Deep Impact’s Mimi Leder follows the trend in the latest biopic that turns real-life struggles of women at the front line of fundamentally crucial work into a fascinating introduction to modern history. We’ve recently seen it in ‘A Private War’ which told the story of war correspondent Marie Colvin, now it’s the turn of another prominent woman of our time, Ruth Bader Ginsburg, the second female justice of four and Associate Justice of the Supreme Court of the United States.

This isn’t the whole life story of a woman who still serves in the court of U.S. law today, but one that takes the audience down the route of the inequality she faced trying to force her way into a wholly male-dominated career in the early stages of her life. Bader Ginsburg, played by Felicity Jones, is already a married woman with a young daughter when we first meet her. Having gained a place at Harvard she is met with ridicule and disrespect, not only the other male students but from the professor’s that run her classes.  Unable to complete her degree at Harvard due to family constraints, she leaves and heads to Columbia instead.

The sign of the times rings loudly in the ears of woman everywhere when Ginsburg, as expertly qualified as her male counterparts, is practically laughed out of every law firm she applies to in New York just because of her gender. Finally having to settle for a teaching job, teaching civil procedure, Ginsburg never quite loses her passion to fight in the court of law for cases that she is passionate about, gender inequality. She finally gets her chance to show her metal representing Charles M. Moritz, a single man caring for his ageing mother who was denied a tax break purely for being male and unmarried.

● ● ● ● ●

Summarize the film review in two sentences. The data after this point come from an unrelated source.

Recorded information:
● ● ● ● ●

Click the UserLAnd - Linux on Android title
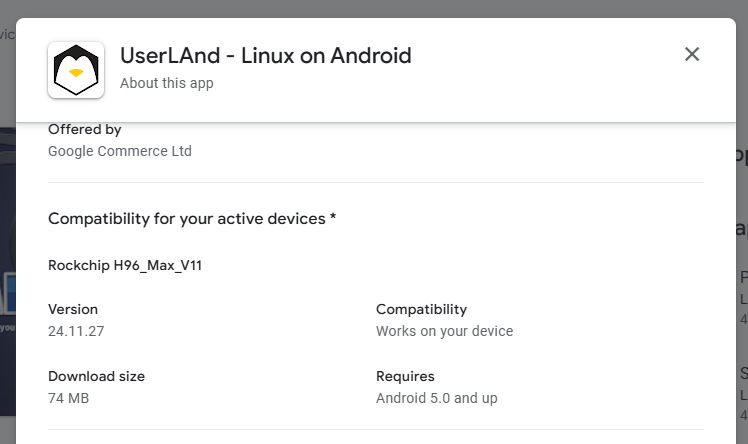Screen dimensions: 748x444 tap(265, 56)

● ● ● ● ●

Right answer: The review describes a new biopic from Mimi Leder about Ruth Bader Ginsburg, played by Felicity Jones, which covers the inequality she faced early in her career rather than her whole life. After being ridiculed at Harvard and rejected by New York law firms because of her gender, she settles for teaching civil procedure until she gets her chance in court representing Charles M. Moritz, a single man denied a tax break for being male and unmarried.